[Passage shown start]

Keith Barron once wistfully explained that he had ‘enjoyed a career of two stages’: in the first, he’d had the luxury of getting many roles that required “Penetration Acting” – having sex on screen (fake, of course); and the second stage was what he called “Heart Attack Acting” – playing older characters whose ‘bedroom antics have cardiac consequences.’ Photograph: British Newspaper Archive

He might not have been from Sheffield, but actor Keith Barron owed his success to the city. He was born in Mexborough in 1934, and left its Technical College with ambitions to be an actor, spending eight years with the Mexborough Theatre Guild.

“I had always been interested in the theatre, but my father had a wholesale provisions business and wanted me to take it over. I found it very difficult, so I used to take off and read film magazines. We had a terrible row, he sold the business, and I went into rep at the Sheffield Playhouse in 1956. I had to start at the bottom, making tea for a pound a week for nine months. It’s valuable experience, it makes you really sure that you want to do it.”

The Sheffield Repertory Company was on Townhead Street and Keith lived on Kenwood Road.

[Passage shown end]
[Input material start]

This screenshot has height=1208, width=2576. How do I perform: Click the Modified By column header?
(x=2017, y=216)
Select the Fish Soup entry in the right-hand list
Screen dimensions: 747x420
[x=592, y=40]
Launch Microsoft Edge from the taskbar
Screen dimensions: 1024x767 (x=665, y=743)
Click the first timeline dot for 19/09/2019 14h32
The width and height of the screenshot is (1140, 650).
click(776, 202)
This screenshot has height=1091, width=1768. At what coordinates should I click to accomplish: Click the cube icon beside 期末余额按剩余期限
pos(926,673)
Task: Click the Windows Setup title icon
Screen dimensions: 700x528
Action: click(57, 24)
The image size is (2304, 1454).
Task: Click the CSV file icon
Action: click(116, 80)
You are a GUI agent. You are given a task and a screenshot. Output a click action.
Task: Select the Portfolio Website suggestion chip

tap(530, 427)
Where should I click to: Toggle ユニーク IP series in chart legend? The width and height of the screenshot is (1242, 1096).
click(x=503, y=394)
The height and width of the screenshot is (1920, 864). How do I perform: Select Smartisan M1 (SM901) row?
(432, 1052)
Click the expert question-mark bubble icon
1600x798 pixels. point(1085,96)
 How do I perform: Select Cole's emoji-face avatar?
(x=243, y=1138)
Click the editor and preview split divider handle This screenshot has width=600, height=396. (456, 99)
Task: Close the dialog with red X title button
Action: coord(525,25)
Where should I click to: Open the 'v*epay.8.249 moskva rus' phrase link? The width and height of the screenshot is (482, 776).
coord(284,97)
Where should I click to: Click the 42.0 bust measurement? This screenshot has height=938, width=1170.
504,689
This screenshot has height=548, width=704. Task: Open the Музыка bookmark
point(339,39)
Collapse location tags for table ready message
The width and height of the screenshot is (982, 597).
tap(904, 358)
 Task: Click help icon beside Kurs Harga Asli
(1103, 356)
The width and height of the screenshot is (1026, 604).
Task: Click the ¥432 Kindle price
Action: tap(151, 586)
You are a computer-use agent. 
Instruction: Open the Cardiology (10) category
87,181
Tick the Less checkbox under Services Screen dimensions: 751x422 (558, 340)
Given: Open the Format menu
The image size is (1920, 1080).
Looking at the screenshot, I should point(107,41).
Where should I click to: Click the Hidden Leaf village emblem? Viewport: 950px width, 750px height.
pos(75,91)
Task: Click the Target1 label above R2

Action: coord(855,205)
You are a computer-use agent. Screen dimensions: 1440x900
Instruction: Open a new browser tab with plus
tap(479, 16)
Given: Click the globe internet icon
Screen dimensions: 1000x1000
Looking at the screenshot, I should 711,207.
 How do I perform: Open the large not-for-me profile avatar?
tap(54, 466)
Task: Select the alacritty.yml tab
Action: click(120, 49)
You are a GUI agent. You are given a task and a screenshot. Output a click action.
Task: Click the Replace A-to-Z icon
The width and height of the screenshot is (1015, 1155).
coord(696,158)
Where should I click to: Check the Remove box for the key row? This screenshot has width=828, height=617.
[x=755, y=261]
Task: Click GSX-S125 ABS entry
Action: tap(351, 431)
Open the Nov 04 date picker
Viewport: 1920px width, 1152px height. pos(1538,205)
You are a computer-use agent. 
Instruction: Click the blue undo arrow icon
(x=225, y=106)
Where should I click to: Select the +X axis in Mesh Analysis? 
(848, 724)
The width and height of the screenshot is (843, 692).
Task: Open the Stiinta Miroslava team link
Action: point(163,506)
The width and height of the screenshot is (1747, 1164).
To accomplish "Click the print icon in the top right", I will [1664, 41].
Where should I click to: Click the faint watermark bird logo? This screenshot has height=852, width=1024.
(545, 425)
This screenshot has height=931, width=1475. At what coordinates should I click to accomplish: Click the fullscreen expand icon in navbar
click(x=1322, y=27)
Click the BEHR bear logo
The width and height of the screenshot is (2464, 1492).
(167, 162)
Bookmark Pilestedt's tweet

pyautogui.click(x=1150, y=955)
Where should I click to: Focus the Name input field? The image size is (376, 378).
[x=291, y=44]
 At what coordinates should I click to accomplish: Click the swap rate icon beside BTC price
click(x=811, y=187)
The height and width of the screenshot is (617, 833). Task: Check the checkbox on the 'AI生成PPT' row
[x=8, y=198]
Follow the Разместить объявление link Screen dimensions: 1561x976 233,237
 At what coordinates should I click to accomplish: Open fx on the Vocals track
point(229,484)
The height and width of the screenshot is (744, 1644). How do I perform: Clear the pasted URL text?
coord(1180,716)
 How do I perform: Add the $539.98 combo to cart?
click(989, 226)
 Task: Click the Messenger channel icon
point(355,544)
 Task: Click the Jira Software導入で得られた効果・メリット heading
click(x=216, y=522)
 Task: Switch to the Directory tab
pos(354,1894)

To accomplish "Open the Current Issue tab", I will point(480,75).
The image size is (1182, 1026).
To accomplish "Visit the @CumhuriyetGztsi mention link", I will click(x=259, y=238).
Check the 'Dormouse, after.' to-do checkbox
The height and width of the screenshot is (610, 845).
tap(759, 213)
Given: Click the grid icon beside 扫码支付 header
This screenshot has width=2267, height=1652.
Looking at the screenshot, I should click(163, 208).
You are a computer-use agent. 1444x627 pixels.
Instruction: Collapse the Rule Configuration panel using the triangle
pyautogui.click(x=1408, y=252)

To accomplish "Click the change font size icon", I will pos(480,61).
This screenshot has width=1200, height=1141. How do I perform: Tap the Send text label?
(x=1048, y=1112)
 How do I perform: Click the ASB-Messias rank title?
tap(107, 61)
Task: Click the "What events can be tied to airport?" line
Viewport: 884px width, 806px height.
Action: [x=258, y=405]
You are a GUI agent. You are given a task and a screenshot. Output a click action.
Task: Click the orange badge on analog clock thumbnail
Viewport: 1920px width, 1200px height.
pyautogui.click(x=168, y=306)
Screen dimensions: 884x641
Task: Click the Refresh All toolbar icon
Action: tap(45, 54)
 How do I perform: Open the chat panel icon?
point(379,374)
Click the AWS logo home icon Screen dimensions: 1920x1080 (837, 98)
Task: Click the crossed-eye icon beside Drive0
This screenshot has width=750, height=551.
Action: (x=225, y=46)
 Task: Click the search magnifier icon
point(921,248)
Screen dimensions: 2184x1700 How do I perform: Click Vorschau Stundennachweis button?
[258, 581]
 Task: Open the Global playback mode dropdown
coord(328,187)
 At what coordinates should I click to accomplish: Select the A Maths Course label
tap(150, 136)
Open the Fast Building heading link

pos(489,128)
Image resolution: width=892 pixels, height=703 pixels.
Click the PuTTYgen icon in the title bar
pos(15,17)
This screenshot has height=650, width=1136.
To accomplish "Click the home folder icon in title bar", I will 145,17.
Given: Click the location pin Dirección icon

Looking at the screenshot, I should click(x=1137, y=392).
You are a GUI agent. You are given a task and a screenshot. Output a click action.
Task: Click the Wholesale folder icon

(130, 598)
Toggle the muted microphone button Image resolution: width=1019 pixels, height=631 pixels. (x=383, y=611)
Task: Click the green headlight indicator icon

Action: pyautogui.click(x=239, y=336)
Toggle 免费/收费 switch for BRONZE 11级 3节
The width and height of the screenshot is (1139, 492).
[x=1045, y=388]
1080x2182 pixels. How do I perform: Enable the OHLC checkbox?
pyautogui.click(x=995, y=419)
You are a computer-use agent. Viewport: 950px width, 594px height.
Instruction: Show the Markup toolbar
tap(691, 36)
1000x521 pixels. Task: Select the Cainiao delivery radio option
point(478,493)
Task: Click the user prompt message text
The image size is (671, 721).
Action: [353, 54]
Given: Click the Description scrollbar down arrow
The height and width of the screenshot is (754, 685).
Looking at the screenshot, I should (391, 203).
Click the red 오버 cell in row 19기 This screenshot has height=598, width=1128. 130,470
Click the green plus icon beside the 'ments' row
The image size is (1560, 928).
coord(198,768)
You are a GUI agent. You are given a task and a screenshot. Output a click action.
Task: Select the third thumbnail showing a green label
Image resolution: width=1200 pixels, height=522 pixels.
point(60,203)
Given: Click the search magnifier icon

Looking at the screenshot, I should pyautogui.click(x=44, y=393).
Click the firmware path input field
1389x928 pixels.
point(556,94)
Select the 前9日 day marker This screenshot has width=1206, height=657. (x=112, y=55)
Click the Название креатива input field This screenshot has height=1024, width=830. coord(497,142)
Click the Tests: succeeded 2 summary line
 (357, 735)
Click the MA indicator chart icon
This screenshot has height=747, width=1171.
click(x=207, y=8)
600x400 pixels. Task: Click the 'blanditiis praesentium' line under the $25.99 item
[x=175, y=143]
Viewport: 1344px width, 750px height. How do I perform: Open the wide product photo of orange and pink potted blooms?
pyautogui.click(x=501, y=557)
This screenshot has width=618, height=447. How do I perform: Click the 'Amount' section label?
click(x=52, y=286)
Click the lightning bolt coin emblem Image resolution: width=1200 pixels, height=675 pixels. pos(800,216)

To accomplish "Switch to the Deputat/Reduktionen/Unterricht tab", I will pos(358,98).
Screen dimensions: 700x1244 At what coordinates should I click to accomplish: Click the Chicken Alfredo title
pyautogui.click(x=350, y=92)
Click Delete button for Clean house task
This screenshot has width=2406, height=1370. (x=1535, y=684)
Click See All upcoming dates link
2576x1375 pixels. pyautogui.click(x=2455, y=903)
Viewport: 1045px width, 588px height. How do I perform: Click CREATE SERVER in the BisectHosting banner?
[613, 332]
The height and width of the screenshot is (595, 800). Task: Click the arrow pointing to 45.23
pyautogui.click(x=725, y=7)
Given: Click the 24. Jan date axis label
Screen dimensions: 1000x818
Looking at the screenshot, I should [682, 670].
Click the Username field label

[Input material end]

→ **Set of tasks**:
a) Show every row that contains "Instruction", copied in full.
b) Continue the Keith Barron passage from its last sentence.

→ **Answers for the tasks**:
a)
Instruction: Open the Cardiology (10) category
Instruction: Open a new browser tab with plus
Instruction: Click the blue undo arrow icon
Instruction: Collapse the Rule Configuration panel using the triangle
Instruction: Show the Markup toolbar

b)
“Visitors to Sheffield Playhouse will be pleased to see Keith Barron making his professional debut in Sheffield Repertory Company’s production of Ibsen’s A Doll’s House. He has the small part of a porter. Although he has only two lines to say and his appearance does not last more than 30 seconds what little he had to do, he does well.”

His first sizeable role was as the spy in Peter Ustinov’s Romanoff and Juliet, and starred in dozens of productions over the next few years, including amongst many, The Winter’s Tale, Frost at Midnight, Graham Greene’s The Potting Shed, A Touch of the Sun, Toast and Marmalade and a Boiled Egg, An Inspector Calls,  Blithe Spirit, and as the Rev. Guy Saunders in another Ustinov classic, The Banbury Nose.

Like the other men of his generation, Keith Barron was forced to partake in the National Service which stood in the way of his acting dreams. It wasn’t until he had completed his time in the RAF after dropping out of school, that he was able to follow his passion and begin studying acting at what was the Sheffield Playhouse. Photograph: BBC News

In 1959, 25-year-old Keith was described by a newspaper “as a modest, aspiring young man, and standing on the brink of success.”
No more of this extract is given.